Another time, after several guys had taken turns at me, I decided to “lose it”: without warning I jumped up and shouted loudly, “Why don’t you guys just take me out in the hall and shoot me? Put an end to all this shit.” (And so forth) Jeezus! We were in a room full of cubicles, so everyone heard me, and for a moment, I thought they might take my recommendation! Such a hub-bub. But it got us nowhere.
Then there was the day we finally came to some sort of agreement, and the interviewer wrote it up long-hand on a special pad with carbon-paper (remember carbon-paper?) and told me to sign it. I was about to, when I noticed printed boldly along the bottom, this line:
THIS AGREEMENT IS NOT LEGALLY BINDING ON ANY OF THE SIGNATORIES HERETO
Say what? They explained that was to protect their interest so if I were to have a wind-fall, they could take their share out of it. I explained that it was no contract at all, and tore it up and threw the fragments at them. Whooooie! They were pissed!
The resolution came when I decided to devote an entire day to getting this thing off my back.
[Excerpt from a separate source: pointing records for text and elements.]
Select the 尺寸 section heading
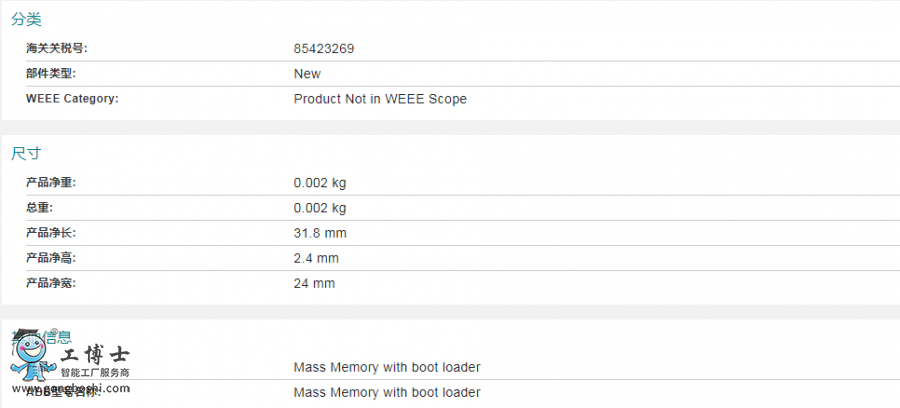 pyautogui.click(x=26, y=153)
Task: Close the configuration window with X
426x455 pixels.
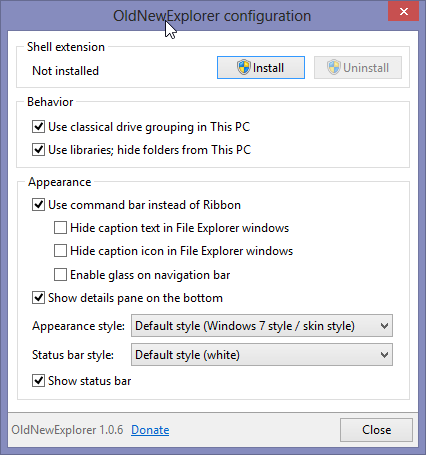Action: (403, 12)
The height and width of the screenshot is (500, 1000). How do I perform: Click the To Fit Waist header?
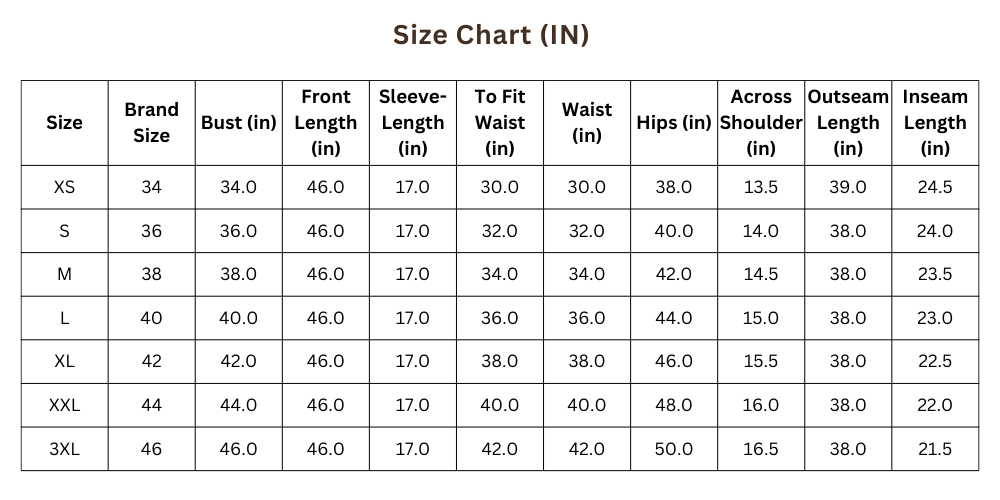[499, 123]
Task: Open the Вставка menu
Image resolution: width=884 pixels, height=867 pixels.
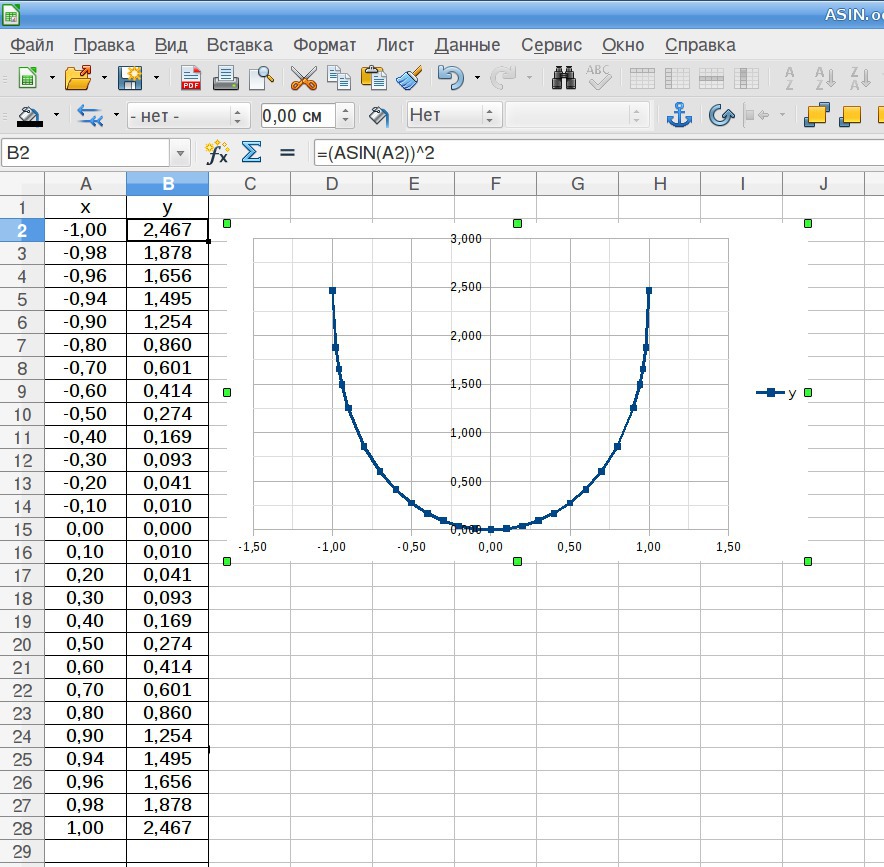Action: pos(239,45)
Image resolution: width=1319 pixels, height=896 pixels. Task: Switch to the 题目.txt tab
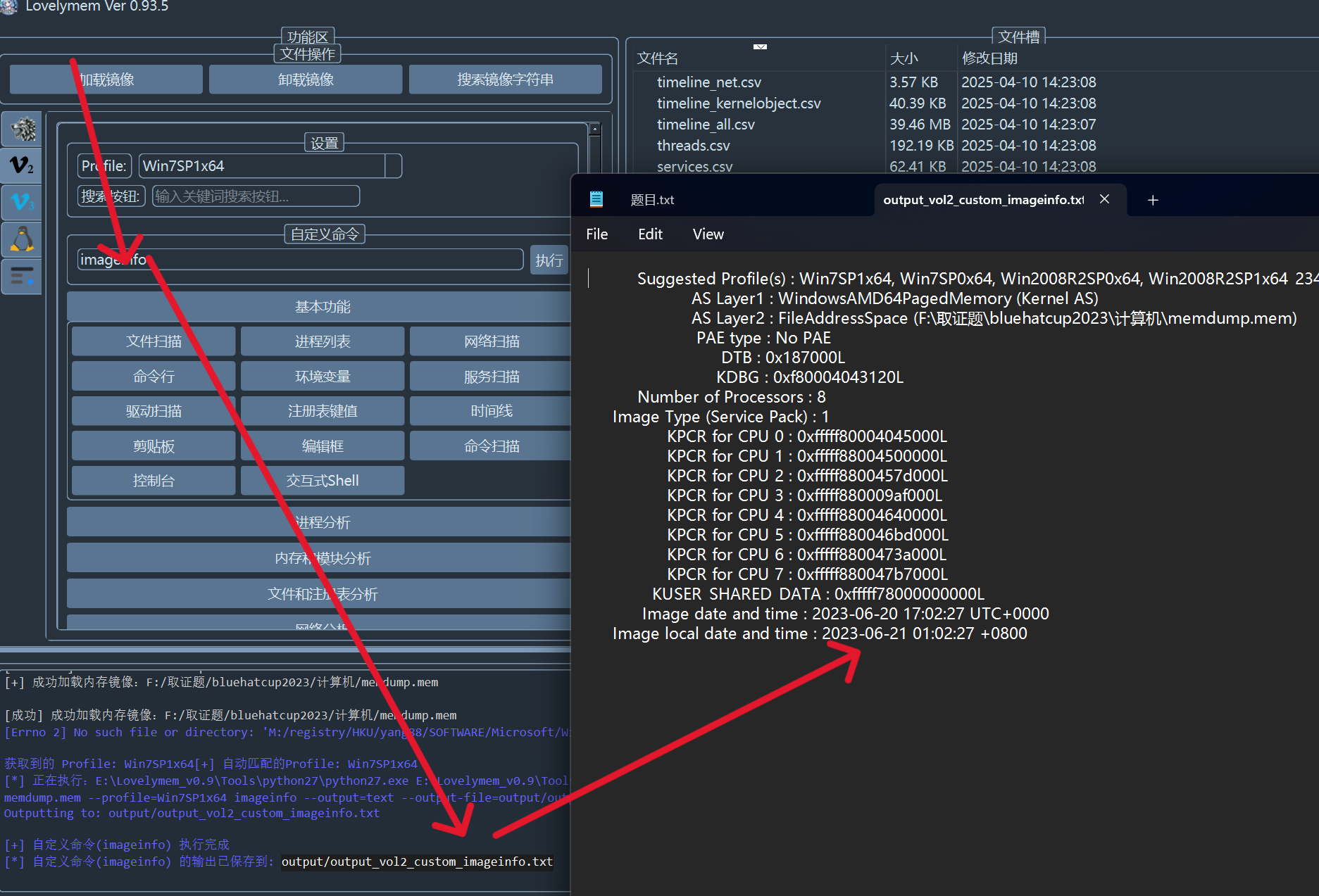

When I reached an impasse with the first interviewer, I demanded to see his Supervisor. When I got nowhere there, I demanded to see his Supervisor, and so on up the ladder. About five rungs up, I was allowed to explain the whole problem to a fellow sitting behind a desk: I repeated my offer to pay over time with their 6% interest.
“That sounds reasonable to me,” he said. He wrote it up, and it was a done deal I’d won!
DISILLUSIONED
The whole mess with the IRS put me right off. Work was getting boring. Money was tight, especially with monthly payments to the IRS. I needed a change. One weekend I visited my older brother in Southern California, and was perusing ads in the LA Times. On a lark more than anything else, I responded to an opening for a chemist in VietNam, and promptly forgot about it.
Several months later, I got a call in my office: “Are you ready to go to VietNam?”
Well, no I wasn’t, but I quickly decided I sure as heck could be!